[Collected data]

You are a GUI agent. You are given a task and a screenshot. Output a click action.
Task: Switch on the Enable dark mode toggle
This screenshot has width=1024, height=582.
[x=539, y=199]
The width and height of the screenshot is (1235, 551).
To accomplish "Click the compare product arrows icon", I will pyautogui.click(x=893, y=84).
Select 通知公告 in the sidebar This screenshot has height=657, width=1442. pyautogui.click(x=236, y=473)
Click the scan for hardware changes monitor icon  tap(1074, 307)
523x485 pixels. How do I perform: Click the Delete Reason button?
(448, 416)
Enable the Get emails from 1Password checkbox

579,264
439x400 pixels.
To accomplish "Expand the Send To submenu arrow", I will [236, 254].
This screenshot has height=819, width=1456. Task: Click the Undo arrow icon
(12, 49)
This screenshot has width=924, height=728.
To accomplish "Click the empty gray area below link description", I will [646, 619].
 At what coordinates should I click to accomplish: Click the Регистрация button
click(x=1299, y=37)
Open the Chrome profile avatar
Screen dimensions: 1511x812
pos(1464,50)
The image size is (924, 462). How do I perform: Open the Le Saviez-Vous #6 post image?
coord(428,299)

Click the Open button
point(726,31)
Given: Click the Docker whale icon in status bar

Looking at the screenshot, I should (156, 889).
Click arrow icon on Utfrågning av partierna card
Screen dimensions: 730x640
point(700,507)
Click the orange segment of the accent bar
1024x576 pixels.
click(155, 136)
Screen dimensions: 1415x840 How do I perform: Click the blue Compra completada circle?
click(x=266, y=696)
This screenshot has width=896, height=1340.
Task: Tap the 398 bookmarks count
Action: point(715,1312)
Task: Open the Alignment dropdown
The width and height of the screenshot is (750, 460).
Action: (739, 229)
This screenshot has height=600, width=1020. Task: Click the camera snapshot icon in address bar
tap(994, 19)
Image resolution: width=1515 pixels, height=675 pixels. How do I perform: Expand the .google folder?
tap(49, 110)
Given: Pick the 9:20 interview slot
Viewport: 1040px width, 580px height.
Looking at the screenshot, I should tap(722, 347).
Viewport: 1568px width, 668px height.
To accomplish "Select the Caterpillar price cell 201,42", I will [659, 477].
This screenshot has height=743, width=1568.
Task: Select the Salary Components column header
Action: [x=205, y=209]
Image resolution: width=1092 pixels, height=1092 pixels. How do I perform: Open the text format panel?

WHAT YOU NEED TO DO: Output each record precisely as written.

TASK RESULT:
You are a GUI agent. You are given a task and a screenshot. Output a click action.
Task: Switch on the Enable dark mode toggle
This screenshot has width=1024, height=582.
[x=539, y=199]
The width and height of the screenshot is (1235, 551).
To accomplish "Click the compare product arrows icon", I will pyautogui.click(x=893, y=84).
Select 通知公告 in the sidebar This screenshot has height=657, width=1442. pyautogui.click(x=236, y=473)
Click the scan for hardware changes monitor icon  tap(1074, 307)
523x485 pixels. How do I perform: Click the Delete Reason button?
(448, 416)
Enable the Get emails from 1Password checkbox

579,264
439x400 pixels.
To accomplish "Expand the Send To submenu arrow", I will [236, 254].
This screenshot has height=819, width=1456. Task: Click the Undo arrow icon
(12, 49)
This screenshot has width=924, height=728.
To accomplish "Click the empty gray area below link description", I will [646, 619].
 At what coordinates should I click to accomplish: Click the Регистрация button
click(x=1299, y=37)
Open the Chrome profile avatar
Screen dimensions: 1511x812
pos(1464,50)
The image size is (924, 462). How do I perform: Open the Le Saviez-Vous #6 post image?
coord(428,299)

Click the Open button
point(726,31)
Given: Click the Docker whale icon in status bar

Looking at the screenshot, I should (156, 889).
Click arrow icon on Utfrågning av partierna card
Screen dimensions: 730x640
point(700,507)
Click the orange segment of the accent bar
1024x576 pixels.
click(155, 136)
Screen dimensions: 1415x840 How do I perform: Click the blue Compra completada circle?
click(x=266, y=696)
This screenshot has width=896, height=1340.
Task: Tap the 398 bookmarks count
Action: point(715,1312)
Task: Open the Alignment dropdown
The width and height of the screenshot is (750, 460).
Action: (739, 229)
This screenshot has height=600, width=1020. Task: Click the camera snapshot icon in address bar
tap(994, 19)
Image resolution: width=1515 pixels, height=675 pixels. How do I perform: Expand the .google folder?
tap(49, 110)
Given: Pick the 9:20 interview slot
Viewport: 1040px width, 580px height.
Looking at the screenshot, I should tap(722, 347).
Viewport: 1568px width, 668px height.
To accomplish "Select the Caterpillar price cell 201,42", I will [659, 477].
This screenshot has height=743, width=1568.
Task: Select the Salary Components column header
Action: [x=205, y=209]
Image resolution: width=1092 pixels, height=1092 pixels. How do I perform: Open the text format panel?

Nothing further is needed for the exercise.